Meta, the parent company of Facebook, has revealed a groundbreaking AI model known as Voicebox AI. This new AI tool is designed to generate spoken speech from textual input, potentially revolutionizing voice assistants and a wide range of applications. Although Meta has not yet released the program or its source code, Voicebox AI represents a significant leap in AI-driven speech generation technology.
Voicebox AI operates on a similar model to OpenAI’s ChatGPT and DALL-E but focuses on producing spoken language rather than text or images. The system has been trained on an extensive dataset comprising 50,000 hours of unfiltered audio. This dataset includes transcripts of publicly available audiobooks recorded in various languages, including English, French, Spanish, German, Polish, and Portuguese.
The diversity of this dataset enables Voicebox AI to generate “more conversational speech,” regardless of the languages spoken by users. According to Meta’s researchers, the results indicate that speech recognition models trained on synthetic speech generated by Voicebox AI perform nearly as well as those trained on real speech.

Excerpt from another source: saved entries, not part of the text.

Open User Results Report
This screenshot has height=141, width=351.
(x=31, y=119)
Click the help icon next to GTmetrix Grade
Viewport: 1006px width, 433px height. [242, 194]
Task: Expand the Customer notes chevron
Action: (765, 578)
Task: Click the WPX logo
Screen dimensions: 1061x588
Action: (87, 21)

Meta claims that Voicebox outperforms Microsoft’s VALL-E in text-to-language conversion concerning both intelligibility (5.9% vs. 1.9% word error rate) and audio similarity (0.580% vs. 0.681%), all while being 20 times faster.
Voicebox AI boasts several valuable features, including the ability to edit audio, remove noise, and even correct mispronounced words. Users can identify segments of distorted speech caused by noise, such as a barking dog, and instruct the model to correct or update those segments.

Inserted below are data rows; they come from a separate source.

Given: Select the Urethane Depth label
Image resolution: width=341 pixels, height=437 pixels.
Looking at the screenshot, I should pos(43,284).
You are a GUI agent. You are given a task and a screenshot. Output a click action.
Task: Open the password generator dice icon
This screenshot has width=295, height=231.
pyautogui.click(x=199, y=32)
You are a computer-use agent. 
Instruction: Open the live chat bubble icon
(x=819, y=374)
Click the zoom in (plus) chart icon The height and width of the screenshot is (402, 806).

Meta has employed a novel training method called Flow Matching to develop this speech synthesis technology from scratch. Currently, only the research paper and audio examples are available to the public. The Voicebox program and its source code have not been released due to concerns about potential misuse.
The researchers envision a wide range of applications for Voicebox AI in the future. This technology could be used for prosthetics to assist patients with damaged vocal cords, enhance gaming NPCs, and create more advanced digital assistants.
It’s worth noting that in January, Meta released its LLaMA AI language model as an open-source package, accessible to the AI community. However, concerns about misuse arose when the model’s download links appeared on online forums shortly after its release.
Meta has also developed SAM, an AI image segmentation model that can identify specific objects in images or videos based on user cues. Additionally, the company is offering open-source code and a dataset of 180,000 images to the Animated Drawings AI project, aiming to animate simple drawings using AI.
While Meta’s Voicebox AI is not yet available for public use, it represents a significant advancement in AI-driven speech generation technology, with the potential to transform various industries and applications once it becomes more widely accessible.